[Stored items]
================================

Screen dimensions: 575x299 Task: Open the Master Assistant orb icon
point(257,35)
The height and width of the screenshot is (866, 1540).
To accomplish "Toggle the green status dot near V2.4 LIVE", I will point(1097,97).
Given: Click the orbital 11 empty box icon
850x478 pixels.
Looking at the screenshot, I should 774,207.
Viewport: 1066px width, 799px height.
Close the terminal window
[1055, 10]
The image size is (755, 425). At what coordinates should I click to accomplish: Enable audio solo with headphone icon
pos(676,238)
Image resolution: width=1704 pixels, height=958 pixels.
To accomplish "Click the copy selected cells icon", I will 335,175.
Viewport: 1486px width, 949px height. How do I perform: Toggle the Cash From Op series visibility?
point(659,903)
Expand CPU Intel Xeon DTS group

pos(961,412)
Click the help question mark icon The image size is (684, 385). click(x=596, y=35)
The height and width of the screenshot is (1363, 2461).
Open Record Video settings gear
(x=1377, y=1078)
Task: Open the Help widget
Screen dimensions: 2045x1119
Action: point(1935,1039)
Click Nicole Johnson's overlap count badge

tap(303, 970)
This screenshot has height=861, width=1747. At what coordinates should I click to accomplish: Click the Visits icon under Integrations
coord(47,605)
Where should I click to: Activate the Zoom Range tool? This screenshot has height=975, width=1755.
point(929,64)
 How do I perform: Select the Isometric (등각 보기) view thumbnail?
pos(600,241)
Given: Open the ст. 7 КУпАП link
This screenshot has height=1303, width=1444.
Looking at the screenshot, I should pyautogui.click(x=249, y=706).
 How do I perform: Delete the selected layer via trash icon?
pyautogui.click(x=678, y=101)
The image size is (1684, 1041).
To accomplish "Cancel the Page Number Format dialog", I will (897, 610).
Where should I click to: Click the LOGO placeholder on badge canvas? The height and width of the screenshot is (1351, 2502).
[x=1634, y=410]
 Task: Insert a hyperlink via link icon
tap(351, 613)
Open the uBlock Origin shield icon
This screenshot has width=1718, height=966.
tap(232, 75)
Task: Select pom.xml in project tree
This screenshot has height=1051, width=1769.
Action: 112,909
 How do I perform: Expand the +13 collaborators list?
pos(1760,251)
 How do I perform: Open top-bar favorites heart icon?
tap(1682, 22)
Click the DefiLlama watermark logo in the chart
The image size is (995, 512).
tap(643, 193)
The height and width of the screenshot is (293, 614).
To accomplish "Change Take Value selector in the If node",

================================

[Work required] Every line from the one containing "This screenshot has height=1051, width=1769." through the last line of the entries must be written out verbatim, and no other line.

[Task solution]
This screenshot has height=1051, width=1769.
Action: 112,909
 How do I perform: Expand the +13 collaborators list?
pos(1760,251)
 How do I perform: Open top-bar favorites heart icon?
tap(1682, 22)
Click the DefiLlama watermark logo in the chart
The image size is (995, 512).
tap(643, 193)
The height and width of the screenshot is (293, 614).
To accomplish "Change Take Value selector in the If node",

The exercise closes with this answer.